小山市、弓道場を移転新築、小山総合公園内に 24年度に基本・実施設計、26年度に現弓道場を解体

2023/07/18 栃木建設新聞

 小山市は、移転新築する市弓道場整備基本計画案をまとめた。移転先は小山総合公園内の県立県南体育館南側市有地約9390平方m(外城)。屋内近的競技会場約800平方m、観覧席約40平方m、屋外遠的練習場約700m、駐車場・通路で構成。2023年度は補助金申請へ向けた調査、24年度は基本・実施設計、25年度に新築工事、26年度は新弓道場の供用開始後に現弓道場を解体撤去する。総工費は約2億円を見込み、国の社会資本整備総合交付金(補助率2分の1)の導入を想定している。

 市弓道場は1965年の開設以来、築60年近くが経過。市役所西側駐車場に立地し、2021年の新庁舎の供用開始で分散した庁舎機能の集約が完結。来場者で慢性的に駐車台数が不足し、車両の往来が激しく競技に神経を集中できる静かな環境とは言い難い。

 弓道は性別や年齢を問わず、幅広い世代が楽しむことができる生涯スポーツの一つ。現弓道場は19年度に約7000人の利用があり、コロナ渦中は外出自粛や施設使用の制限で利用者が減少。22年度は約5000人が利用し、愛好者利用が回復傾向。

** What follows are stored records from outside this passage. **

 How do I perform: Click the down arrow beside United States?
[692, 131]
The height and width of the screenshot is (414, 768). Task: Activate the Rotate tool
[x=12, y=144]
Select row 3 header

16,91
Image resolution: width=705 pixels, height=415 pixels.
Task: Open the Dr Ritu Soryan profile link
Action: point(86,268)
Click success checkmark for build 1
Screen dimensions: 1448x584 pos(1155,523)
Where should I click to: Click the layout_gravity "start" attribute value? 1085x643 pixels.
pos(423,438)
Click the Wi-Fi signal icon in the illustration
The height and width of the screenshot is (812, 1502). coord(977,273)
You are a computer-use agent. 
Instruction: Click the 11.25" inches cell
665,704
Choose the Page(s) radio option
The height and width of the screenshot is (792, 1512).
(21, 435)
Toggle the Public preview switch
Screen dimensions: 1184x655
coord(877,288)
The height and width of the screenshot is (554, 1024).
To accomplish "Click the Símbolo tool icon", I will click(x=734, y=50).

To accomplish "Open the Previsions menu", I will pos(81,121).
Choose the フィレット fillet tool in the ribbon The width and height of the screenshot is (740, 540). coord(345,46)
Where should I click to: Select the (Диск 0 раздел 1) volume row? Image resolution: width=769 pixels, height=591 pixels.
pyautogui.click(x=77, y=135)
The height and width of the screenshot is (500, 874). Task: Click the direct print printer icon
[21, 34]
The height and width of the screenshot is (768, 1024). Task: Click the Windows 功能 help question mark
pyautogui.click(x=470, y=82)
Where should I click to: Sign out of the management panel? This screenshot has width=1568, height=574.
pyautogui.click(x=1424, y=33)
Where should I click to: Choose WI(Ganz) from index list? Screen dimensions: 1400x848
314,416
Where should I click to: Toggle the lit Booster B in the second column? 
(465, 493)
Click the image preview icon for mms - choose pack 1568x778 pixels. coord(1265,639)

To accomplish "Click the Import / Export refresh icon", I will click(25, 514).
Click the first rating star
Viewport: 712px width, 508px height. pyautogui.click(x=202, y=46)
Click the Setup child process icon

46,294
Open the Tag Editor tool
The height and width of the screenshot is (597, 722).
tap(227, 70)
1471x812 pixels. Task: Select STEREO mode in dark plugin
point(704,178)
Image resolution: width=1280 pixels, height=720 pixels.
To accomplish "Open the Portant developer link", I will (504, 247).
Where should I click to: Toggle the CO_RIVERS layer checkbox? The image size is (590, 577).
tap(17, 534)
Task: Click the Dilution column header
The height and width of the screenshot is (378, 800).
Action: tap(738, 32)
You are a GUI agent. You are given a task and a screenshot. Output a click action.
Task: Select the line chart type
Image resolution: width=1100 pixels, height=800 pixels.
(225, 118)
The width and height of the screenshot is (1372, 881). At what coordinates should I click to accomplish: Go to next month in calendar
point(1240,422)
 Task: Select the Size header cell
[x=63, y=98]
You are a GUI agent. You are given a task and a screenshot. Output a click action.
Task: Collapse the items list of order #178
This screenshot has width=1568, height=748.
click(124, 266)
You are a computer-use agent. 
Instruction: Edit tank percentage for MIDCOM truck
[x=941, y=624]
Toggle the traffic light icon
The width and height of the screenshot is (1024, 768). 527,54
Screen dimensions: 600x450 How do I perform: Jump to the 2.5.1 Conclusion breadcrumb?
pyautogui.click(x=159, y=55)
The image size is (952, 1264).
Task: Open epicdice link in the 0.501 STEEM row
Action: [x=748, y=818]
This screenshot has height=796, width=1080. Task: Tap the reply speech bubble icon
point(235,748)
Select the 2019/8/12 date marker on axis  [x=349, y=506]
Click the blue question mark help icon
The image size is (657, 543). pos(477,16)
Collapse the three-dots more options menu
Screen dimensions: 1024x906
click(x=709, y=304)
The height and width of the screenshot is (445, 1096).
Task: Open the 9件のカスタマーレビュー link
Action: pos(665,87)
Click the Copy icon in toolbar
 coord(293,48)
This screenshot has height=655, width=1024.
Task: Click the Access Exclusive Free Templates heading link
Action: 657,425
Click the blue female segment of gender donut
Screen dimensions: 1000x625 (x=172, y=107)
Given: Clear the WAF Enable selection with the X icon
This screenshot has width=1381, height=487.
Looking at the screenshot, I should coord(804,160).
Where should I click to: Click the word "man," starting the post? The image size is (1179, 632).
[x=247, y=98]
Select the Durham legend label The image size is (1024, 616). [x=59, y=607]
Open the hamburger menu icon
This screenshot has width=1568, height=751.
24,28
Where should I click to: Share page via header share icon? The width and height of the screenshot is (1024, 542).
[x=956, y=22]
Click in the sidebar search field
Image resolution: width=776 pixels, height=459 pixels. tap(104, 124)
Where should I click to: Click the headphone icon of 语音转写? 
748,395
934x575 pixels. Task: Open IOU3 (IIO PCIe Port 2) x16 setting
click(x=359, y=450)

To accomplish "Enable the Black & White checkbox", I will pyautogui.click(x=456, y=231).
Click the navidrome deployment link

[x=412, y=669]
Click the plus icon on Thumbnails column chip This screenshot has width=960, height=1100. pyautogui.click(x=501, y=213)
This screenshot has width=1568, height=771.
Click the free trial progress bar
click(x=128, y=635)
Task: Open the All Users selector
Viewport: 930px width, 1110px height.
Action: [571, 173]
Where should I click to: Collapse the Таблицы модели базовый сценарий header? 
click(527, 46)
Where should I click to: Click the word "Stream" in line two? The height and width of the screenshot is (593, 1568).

 移転新築計画地は小山総合公園内に位置し、市公園緑地課が所管。土地の使用に関する手続きや制約が少なく、早急に対応が可能。用地取得の必要性がなく、山林に囲まれた閑静な場所。住宅地からは一定の距離と高低差があり、騒音振動の問題が生じにくい。

 周辺道路は整備済みで、現況は約345台が収容できる駐車場。大会時は自家用車や大型バスの乗り入れができ、的場の周囲は人の往来が少ない。駅からのアクセスは温水プール館前が最寄りのバス停。熱心に活動する白¥外字(9061)大や小山城南中からの距離は4㎞以内。

 近的は的場までが28m、射場は6人立ちで射手相互の間隔は1・8m。ほか玄関、選手控室、通路、役員控室、会議室、審判席、倉庫、更衣室、トイレ、矢道、矢取り道、的場、看的所。バリアフリー新法や建築物省エネ法を満たす。概算面積は19m×42m。

 更衣室にはシャワー、トイレ、洗面所の付属が望ましい。照明設備はJIS基準を参考にする。給水施設は安土の砂渇き防止や矢道芝生管理に散水栓を配し、射場の近くには手足洗い場を設置。排水施設は建物屋根からの雨水処理、散水栓の排水溝が必要。

 観覧席の概算面積は2m×20m。遠的は的場までが60m、概算面積は10m×70m。現状は砂利敷きの臨時駐車場。駐車場の舗装や通路の整備は別途、公園再整備事業の中で検討する。これらを積み上げた概算の延べ床面積は約1540m。

 県内の遠的場は宇都宮市西川田4丁目の県総合運動公園北・中央エリアに立地する「ユウケイ武道館弓道場」のみ。射場は6人立ちで矢道は天然芝。国体開催に先立つ19年に建設した。新弓道場移転先に遠的弓道練習場の併設を求める声が寄せられている。

 社会資本整備総合交付金の要件を満たさない場合、スポーツ振興くじ助成金(toto)、学校施設環境改善交付金の活用を探る。ほか小山総合公園再整備事業の方向性によってはPPP/PFI/Park-PFIの官民連携手法の導入も視野に入れる。

 現弓道場は万が一施設外に矢が飛び出した場合の安全性が懸念され、市公共施設マネジメント推進計画では「移転解体」の方向性が示されている。06年には市立体育館建設に併せて弓道場の移転を検討。最終的には市立体育館の単独整備を優先した経緯がある。

 市唯一の弓道場だけに、移転新築中は練習できない期間が長期化する。新庁舎と駐車場整備に伴う現弓道場解体撤去方針を聞き及んだ市弓道会は19年、経年劣化した現弓道場を維持しつつ新弓道場の整備を求める趣旨の要望書を提出している。